Can you provide your struct and client.query() call?

Then, I don't understand what you mean by "I've imported a large Parquet file" and how it's related to the problem described.

Also, if you're sure that that column contains valid utf8 you should prefer myfield: String instead of myfield: Vec<u8> (or use serde_bytes as described in the documentation to avoid performance overhead).

My struct is like this:

#[derive(Debug, Row, Deserialize)]
struct CHObservation {
    // station_id: String,
    station_id: Vec<u8>,
    value: f64,
    // name: String,
    name: Vec<u8>,
    latitude: f64,
    longitude: f64,
    height: f64,
    score: f64,
    // owner_id: String,
    owner_id: Vec<u8>,
}

I tried String but it didn't work as well. The advantage of Vec<u8> seems that I can postpone to calling String::from_utf8 in my code and so I have an insight at the bytes that were received by the client. These bytes don't make sense for me though, the stationId strings are short ASCII codes.

My query is of this form:

 let q = r#"
       SELECT observations_ts.stationId AS station_id,
              1.3 AS value,
              'n' AS name,
              12.3 AS latitude,
              55.4 AS longitude,
              10.0 AS height,
              3 AS score,
              'own' AS owner_id
          FROM observations_ts
            WHERE ts BETWEEN (toDateTime(?) - toIntervalSecond(?)) AND (toDateTime(?) + toIntervalSecond(?))
       "#;
    let mut rows = db
        .query(&q)
        // .bind(Identifier(param_name))
        .bind(ti.t.to_string())
        .bind(ti.d.num_seconds())
        .bind(ti.t.to_string())
        .bind(ti.d.num_seconds())
        // .fetch::<(Vec<u8>, f64, Vec<u8>, f64, f64, f64, f64, Vec<u8>)>()?;
        .fetch::<CHObservation>()?;

When I specify some dummy string 'x' instead of observations_ts.stationId in the query, this works.

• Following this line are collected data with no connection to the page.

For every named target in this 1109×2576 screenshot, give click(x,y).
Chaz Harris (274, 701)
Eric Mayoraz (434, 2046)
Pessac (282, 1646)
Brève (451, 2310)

Mentioning Parquet file isn't directly related, but I had a thought that there might be some issues encoding/decoding strings (the Parquet file itself is generated as a dump from a DuckDB table; I can read that Parquet file in duckdb just fine).

Also, as you see from commented code above, I tried to just use a tuple instead of custom Row derive, as all examples I've seen have the Row and SELECT ?fetch and I use some more complex query which doesn't directly map field names to sql columns and I had a thought that the fields being deserialized might be in wrong places. But it didn't work as well.

duplicate of #173

OK I created a side project with just the clickhouse and that query and I played a bit with it, adding fields one by one. It seems that it works now but if you mistype some field (e.g. specify f64 as u8), you'll get utf8 encoding errors. This is quite misleading...